Always meet in person
Nowadays, you can easily process any paperwork over the internet. This is convenient, but it also creates plenty of opportunities for fraud. That’s why, at least the first time you meet with your property manager, it should be in person and preferably in their office. You don’t want to hand your rental to someone who works from home or from a friend’s basement.
Ask a lot of questions
It’s your property and your income, so don’t feel bad about taking up too much of property manager’s time. Ask as many questions as you want until you have a clear understanding of the company and its property management process. Here are some of the points to clarify:
- Experience: ask how many years the company is in business and how many of them in your market. Which would you choose: a Baltimore property management company with 10 years of experience in the Baltimore area or a Pennsylvania company with the same experience that just extended the service area to include Baltimore? You should find someone knowledgeable in local property market, as well as local laws.

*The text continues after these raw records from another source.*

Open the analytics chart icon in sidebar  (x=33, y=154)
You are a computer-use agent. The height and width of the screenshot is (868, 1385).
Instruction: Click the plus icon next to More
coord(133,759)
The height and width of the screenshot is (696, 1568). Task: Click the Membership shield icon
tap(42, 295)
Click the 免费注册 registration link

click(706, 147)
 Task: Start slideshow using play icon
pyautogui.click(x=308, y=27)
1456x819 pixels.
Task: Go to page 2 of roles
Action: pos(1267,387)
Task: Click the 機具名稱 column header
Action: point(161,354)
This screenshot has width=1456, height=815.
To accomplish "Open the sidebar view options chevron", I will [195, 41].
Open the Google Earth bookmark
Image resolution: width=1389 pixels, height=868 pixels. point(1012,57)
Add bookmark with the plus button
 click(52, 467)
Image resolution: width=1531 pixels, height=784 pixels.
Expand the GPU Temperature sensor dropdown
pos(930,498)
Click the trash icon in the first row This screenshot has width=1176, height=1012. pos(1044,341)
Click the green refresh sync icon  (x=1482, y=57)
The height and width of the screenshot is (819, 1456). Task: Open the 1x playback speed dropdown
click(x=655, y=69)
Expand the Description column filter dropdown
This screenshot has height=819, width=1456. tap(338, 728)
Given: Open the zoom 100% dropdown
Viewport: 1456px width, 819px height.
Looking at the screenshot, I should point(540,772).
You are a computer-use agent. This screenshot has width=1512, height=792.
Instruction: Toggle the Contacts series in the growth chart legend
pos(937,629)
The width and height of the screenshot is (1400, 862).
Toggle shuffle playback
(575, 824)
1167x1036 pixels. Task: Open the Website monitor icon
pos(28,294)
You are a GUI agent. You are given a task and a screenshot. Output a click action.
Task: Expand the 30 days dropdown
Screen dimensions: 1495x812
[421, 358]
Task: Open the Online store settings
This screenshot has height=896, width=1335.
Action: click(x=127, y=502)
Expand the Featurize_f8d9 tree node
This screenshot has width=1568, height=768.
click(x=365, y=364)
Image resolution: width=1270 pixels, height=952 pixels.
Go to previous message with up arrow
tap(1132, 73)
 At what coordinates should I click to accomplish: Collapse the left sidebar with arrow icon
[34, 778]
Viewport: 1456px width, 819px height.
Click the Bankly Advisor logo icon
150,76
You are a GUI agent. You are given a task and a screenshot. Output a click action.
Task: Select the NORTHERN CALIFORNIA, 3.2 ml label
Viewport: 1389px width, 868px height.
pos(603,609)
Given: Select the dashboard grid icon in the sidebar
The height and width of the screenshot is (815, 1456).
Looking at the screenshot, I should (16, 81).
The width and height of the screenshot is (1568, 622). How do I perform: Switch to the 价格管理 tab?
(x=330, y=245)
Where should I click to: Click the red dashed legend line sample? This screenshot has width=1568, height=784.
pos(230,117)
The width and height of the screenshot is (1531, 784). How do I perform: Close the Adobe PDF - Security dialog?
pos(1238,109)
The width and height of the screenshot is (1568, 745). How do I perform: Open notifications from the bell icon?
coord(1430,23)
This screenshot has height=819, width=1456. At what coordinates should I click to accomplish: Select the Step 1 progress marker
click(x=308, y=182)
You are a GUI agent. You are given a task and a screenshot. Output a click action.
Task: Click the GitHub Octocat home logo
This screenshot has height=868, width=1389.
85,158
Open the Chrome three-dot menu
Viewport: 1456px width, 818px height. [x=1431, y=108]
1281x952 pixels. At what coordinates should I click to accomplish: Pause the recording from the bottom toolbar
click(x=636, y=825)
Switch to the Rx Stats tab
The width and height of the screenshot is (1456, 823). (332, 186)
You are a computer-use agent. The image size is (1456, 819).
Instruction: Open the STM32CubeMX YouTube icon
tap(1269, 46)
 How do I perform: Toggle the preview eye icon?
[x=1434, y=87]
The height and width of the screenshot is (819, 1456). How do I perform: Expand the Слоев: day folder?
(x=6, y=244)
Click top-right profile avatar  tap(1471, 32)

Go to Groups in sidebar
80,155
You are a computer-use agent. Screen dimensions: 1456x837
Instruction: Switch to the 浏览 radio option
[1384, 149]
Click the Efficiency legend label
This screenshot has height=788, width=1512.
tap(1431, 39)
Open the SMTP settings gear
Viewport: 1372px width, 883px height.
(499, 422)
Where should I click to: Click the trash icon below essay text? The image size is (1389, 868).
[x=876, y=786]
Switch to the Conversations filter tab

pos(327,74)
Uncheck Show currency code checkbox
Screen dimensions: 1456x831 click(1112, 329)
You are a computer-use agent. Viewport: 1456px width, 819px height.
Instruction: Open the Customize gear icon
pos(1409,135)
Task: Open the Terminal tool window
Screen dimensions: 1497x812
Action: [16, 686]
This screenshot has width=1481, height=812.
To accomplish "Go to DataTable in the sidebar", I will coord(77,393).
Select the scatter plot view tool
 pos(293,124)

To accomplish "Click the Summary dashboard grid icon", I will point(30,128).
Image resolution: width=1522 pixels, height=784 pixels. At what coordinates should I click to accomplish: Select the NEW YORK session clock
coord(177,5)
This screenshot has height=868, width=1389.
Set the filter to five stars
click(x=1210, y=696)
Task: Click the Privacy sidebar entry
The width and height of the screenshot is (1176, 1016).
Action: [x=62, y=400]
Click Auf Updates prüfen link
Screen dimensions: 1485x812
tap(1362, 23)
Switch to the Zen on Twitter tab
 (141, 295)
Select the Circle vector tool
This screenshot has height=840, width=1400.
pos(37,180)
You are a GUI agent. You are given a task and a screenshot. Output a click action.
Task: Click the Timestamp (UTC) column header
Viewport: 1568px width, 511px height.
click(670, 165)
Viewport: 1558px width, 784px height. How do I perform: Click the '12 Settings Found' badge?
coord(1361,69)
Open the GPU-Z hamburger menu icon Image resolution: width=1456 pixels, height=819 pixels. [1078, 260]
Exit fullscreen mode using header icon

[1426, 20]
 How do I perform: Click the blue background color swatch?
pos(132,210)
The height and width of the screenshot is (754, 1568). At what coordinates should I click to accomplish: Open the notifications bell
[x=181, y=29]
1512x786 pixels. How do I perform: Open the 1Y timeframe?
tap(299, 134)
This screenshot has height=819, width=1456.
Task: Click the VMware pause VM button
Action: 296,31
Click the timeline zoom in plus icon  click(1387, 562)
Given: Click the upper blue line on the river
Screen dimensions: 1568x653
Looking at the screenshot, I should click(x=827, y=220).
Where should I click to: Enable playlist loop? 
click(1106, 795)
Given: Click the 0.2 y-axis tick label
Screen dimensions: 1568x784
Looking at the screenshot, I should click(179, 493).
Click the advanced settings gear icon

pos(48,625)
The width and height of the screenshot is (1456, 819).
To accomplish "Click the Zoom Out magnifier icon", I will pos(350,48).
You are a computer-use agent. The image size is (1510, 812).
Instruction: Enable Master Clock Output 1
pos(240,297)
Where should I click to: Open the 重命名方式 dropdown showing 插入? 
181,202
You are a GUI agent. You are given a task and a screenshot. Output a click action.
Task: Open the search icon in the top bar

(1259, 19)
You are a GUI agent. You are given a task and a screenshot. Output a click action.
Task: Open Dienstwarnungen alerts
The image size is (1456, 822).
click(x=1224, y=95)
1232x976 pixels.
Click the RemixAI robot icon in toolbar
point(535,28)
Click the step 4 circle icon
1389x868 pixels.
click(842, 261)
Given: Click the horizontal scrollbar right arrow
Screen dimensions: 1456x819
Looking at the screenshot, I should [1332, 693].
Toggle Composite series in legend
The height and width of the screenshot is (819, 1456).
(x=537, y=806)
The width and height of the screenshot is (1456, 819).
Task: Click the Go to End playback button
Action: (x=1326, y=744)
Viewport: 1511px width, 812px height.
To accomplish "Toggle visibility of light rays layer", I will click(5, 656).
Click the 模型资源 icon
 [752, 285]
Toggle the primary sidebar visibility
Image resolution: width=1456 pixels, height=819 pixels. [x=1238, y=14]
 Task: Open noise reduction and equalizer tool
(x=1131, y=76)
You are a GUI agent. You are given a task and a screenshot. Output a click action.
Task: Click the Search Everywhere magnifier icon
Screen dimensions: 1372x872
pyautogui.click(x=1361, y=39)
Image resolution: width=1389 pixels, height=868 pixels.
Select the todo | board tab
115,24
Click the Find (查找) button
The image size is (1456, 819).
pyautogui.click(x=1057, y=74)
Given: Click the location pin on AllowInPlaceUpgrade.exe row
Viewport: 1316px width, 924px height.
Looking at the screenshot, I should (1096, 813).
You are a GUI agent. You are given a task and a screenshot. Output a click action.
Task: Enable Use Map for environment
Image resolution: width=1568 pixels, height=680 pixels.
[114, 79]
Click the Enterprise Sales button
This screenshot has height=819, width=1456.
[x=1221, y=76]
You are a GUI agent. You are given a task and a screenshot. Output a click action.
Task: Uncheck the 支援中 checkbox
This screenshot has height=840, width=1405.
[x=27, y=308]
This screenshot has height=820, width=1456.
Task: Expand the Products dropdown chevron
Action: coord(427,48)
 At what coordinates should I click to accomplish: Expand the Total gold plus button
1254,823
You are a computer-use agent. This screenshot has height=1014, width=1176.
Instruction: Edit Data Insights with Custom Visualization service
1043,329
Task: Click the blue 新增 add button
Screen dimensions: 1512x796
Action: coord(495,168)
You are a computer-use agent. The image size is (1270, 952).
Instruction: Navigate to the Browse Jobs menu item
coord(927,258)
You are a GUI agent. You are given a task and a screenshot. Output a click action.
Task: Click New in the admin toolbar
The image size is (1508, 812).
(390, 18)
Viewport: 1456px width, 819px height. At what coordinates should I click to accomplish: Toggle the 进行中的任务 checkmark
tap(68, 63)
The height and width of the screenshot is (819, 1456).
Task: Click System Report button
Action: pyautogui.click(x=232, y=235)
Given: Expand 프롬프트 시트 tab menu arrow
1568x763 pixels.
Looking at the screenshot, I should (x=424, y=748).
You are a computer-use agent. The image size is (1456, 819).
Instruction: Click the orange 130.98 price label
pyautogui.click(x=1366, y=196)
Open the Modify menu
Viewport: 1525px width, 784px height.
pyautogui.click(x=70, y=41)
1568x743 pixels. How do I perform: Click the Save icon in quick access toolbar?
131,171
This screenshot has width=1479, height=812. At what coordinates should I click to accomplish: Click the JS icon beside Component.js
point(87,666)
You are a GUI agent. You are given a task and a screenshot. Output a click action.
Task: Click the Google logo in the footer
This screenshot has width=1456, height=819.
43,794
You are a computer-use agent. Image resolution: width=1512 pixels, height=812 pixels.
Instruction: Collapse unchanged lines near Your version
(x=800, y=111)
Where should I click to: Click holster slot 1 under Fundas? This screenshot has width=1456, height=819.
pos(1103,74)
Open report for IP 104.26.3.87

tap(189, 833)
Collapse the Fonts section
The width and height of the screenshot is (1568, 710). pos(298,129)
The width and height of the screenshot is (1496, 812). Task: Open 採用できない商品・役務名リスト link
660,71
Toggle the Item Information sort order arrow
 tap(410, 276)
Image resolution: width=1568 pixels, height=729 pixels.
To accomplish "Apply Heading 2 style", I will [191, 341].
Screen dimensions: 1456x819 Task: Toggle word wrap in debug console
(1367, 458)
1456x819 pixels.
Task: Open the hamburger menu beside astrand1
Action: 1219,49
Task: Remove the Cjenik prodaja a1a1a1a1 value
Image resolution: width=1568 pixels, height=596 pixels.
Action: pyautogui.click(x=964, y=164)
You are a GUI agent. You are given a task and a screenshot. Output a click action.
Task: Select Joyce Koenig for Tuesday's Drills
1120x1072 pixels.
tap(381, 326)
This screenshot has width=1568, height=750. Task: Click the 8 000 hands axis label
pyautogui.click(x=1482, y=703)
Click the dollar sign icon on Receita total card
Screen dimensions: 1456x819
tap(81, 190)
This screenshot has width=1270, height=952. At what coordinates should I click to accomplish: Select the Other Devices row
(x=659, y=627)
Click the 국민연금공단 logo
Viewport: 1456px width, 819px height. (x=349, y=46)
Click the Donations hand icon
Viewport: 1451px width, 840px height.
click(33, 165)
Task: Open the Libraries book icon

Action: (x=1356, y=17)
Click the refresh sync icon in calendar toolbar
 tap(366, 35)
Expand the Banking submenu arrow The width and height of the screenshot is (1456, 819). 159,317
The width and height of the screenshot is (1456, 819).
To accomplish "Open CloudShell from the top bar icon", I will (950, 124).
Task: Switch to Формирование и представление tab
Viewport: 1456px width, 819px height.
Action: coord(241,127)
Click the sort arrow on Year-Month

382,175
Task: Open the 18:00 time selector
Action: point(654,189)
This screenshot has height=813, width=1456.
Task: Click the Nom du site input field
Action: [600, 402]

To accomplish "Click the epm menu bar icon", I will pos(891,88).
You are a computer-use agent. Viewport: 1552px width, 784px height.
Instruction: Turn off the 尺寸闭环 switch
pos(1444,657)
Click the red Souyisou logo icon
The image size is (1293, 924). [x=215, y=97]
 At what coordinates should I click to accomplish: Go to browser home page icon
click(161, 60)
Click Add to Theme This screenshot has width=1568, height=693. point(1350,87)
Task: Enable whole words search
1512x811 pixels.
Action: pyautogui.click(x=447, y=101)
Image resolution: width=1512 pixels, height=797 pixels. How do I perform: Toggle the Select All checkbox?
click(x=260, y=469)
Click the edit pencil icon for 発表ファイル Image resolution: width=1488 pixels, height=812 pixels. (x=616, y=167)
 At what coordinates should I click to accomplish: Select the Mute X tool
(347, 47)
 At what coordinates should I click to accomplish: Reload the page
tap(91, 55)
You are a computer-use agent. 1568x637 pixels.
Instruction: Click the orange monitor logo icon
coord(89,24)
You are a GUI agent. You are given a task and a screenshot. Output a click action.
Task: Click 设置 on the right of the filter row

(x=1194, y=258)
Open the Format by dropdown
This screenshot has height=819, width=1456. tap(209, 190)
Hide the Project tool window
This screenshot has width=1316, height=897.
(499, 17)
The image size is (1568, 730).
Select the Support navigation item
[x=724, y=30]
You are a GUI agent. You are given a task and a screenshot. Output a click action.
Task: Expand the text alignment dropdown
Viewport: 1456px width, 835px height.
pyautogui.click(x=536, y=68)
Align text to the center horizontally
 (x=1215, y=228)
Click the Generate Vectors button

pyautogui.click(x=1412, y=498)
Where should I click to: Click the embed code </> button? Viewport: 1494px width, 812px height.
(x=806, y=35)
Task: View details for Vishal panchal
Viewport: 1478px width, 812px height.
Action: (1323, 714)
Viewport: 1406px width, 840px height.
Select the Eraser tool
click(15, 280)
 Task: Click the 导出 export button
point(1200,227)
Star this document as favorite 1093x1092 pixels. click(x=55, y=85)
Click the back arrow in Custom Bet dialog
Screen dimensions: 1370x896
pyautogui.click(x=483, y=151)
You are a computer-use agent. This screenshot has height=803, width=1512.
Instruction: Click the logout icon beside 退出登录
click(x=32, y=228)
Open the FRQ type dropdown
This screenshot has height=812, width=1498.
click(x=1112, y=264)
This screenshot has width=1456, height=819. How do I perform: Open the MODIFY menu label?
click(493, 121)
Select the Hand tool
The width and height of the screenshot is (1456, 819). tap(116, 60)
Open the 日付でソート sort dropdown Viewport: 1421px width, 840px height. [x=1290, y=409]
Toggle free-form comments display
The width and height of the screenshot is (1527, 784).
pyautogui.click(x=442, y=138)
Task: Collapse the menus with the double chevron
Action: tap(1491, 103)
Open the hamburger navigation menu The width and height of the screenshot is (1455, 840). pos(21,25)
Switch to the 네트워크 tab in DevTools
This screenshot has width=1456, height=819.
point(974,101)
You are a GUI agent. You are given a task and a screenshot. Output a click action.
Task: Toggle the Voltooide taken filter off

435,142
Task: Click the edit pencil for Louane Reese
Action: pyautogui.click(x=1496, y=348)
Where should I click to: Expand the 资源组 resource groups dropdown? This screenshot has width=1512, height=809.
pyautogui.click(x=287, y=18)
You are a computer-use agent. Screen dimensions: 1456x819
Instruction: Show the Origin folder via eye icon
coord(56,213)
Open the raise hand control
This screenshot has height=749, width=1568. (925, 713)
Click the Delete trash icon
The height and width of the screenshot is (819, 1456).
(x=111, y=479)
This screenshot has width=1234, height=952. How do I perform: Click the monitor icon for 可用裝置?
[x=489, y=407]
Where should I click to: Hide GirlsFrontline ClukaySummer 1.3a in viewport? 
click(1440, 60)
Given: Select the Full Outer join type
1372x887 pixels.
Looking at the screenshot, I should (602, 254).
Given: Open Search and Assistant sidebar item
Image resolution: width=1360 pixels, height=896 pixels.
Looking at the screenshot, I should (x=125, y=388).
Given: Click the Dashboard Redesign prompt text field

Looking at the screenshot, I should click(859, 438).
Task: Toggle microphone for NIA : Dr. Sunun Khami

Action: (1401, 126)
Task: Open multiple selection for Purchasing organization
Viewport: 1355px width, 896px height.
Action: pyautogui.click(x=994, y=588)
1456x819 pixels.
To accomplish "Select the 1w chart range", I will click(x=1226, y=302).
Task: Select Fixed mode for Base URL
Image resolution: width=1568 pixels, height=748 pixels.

- The properties/employees ratio: ask how many total properties the company is managing and how many per account manager. You want the company to have a decent portfolio, but you also want a great deal of time dedicated to the management of your own property. So, if a company claims to manage 400 properties with 3 employees, they are either lying, posses super powers or do a poor job – either way, stay away.
- Income property ownership: ask if the owner has his own income property in the same market. If he or she does, it means they can better understand your needs, but it also means they are your direct competition and a biased party when it comes to prioritizing whose property gets rented out first.
- Specialization: different companies might specialize in different types of properties: residential, commercial, vacation, multi-family, etc. Be sure to select the one that would fit your needs.
- The process: ask about the exact services the company does/doesn’t provide, specifically:
– Tenant screening and its criteria
– Rent collection procedures
– Property’s condition monitoring through routine inspections
– Handling of maintenance issues
– Actions in case of a broken lease agreement
– Reasons for and process of eviction
– Charge for the services: rate, conditions, fees
– Frequency and format of reports and financial statements
Make sure everything that was told to you is accurately reflected in the contract. Read and understand it before you sign. Look for any hidden fees and make sure you’ll be charged the percentage of the rents that ARE (not COULD BE) collected if you property is rented. The last thing you want is to pay when you are not making any profit.